● STATED GOAL: Rewrite all of the records below, replacing "GUI agent" with "interface agent" everywhere and leaving everything else unchanged.

(Source records)
-- BEGIN --

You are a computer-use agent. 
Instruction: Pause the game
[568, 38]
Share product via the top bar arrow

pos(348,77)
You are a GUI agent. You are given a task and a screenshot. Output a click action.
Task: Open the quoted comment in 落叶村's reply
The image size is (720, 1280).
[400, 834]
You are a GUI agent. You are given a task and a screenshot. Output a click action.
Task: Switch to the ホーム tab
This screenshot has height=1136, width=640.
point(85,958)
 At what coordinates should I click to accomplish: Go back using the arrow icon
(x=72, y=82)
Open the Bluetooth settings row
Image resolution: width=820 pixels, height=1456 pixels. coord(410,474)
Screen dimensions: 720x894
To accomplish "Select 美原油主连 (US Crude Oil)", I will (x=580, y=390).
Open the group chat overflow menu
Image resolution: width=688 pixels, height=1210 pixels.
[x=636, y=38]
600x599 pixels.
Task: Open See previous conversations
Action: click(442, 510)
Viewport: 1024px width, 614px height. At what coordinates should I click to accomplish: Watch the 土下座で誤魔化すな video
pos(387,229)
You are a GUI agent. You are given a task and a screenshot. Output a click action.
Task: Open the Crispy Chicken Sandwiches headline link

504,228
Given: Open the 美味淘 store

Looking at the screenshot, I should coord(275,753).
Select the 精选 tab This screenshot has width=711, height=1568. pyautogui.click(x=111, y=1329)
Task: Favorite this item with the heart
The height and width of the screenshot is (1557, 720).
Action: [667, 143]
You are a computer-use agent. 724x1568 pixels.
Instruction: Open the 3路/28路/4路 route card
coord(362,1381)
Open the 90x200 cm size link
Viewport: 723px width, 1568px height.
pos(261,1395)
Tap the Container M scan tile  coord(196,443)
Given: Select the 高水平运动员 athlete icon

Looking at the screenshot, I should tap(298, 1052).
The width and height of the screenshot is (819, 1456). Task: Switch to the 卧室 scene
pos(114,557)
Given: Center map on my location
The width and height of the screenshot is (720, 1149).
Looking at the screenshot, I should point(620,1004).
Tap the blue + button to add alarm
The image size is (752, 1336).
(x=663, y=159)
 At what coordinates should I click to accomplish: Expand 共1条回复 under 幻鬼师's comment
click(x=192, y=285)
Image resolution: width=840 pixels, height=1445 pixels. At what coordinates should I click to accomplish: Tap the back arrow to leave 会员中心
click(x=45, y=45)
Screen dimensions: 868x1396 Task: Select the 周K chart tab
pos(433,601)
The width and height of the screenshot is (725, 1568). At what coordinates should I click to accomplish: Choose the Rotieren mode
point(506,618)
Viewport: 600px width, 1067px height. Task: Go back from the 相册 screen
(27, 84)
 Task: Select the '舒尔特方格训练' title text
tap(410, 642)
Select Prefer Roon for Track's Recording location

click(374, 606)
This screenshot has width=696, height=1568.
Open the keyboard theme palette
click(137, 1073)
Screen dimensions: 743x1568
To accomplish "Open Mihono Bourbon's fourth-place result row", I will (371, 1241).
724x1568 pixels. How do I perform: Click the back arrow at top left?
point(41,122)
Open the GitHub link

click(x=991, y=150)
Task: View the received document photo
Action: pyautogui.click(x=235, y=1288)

-- END --

● EXERCISE RESPONSE:
You are a computer-use agent. 
Instruction: Pause the game
[568, 38]
Share product via the top bar arrow

pos(348,77)
You are a interface agent. You are given a task and a screenshot. Output a click action.
Task: Open the quoted comment in 落叶村's reply
The image size is (720, 1280).
[400, 834]
You are a interface agent. You are given a task and a screenshot. Output a click action.
Task: Switch to the ホーム tab
This screenshot has height=1136, width=640.
point(85,958)
 At what coordinates should I click to accomplish: Go back using the arrow icon
(x=72, y=82)
Open the Bluetooth settings row
Image resolution: width=820 pixels, height=1456 pixels. coord(410,474)
Screen dimensions: 720x894
To accomplish "Select 美原油主连 (US Crude Oil)", I will (x=580, y=390).
Open the group chat overflow menu
Image resolution: width=688 pixels, height=1210 pixels.
[x=636, y=38]
600x599 pixels.
Task: Open See previous conversations
Action: click(442, 510)
Viewport: 1024px width, 614px height. At what coordinates should I click to accomplish: Watch the 土下座で誤魔化すな video
pos(387,229)
You are a interface agent. You are given a task and a screenshot. Output a click action.
Task: Open the Crispy Chicken Sandwiches headline link

504,228
Given: Open the 美味淘 store

Looking at the screenshot, I should coord(275,753).
Select the 精选 tab This screenshot has width=711, height=1568. pyautogui.click(x=111, y=1329)
Task: Favorite this item with the heart
The height and width of the screenshot is (1557, 720).
Action: [667, 143]
You are a computer-use agent. 724x1568 pixels.
Instruction: Open the 3路/28路/4路 route card
coord(362,1381)
Open the 90x200 cm size link
Viewport: 723px width, 1568px height.
pos(261,1395)
Tap the Container M scan tile  coord(196,443)
Given: Select the 高水平运动员 athlete icon

Looking at the screenshot, I should tap(298, 1052).
The width and height of the screenshot is (819, 1456). Task: Switch to the 卧室 scene
pos(114,557)
Given: Center map on my location
The width and height of the screenshot is (720, 1149).
Looking at the screenshot, I should point(620,1004).
Tap the blue + button to add alarm
The image size is (752, 1336).
(x=663, y=159)
 At what coordinates should I click to accomplish: Expand 共1条回复 under 幻鬼师's comment
click(x=192, y=285)
Image resolution: width=840 pixels, height=1445 pixels. At what coordinates should I click to accomplish: Tap the back arrow to leave 会员中心
click(x=45, y=45)
Screen dimensions: 868x1396 Task: Select the 周K chart tab
pos(433,601)
The width and height of the screenshot is (725, 1568). At what coordinates should I click to accomplish: Choose the Rotieren mode
point(506,618)
Viewport: 600px width, 1067px height. Task: Go back from the 相册 screen
(27, 84)
 Task: Select the '舒尔特方格训练' title text
tap(410, 642)
Select Prefer Roon for Track's Recording location

click(374, 606)
This screenshot has width=696, height=1568.
Open the keyboard theme palette
click(137, 1073)
Screen dimensions: 743x1568
To accomplish "Open Mihono Bourbon's fourth-place result row", I will (371, 1241).
724x1568 pixels. How do I perform: Click the back arrow at top left?
point(41,122)
Open the GitHub link

click(x=991, y=150)
Task: View the received document photo
Action: pyautogui.click(x=235, y=1288)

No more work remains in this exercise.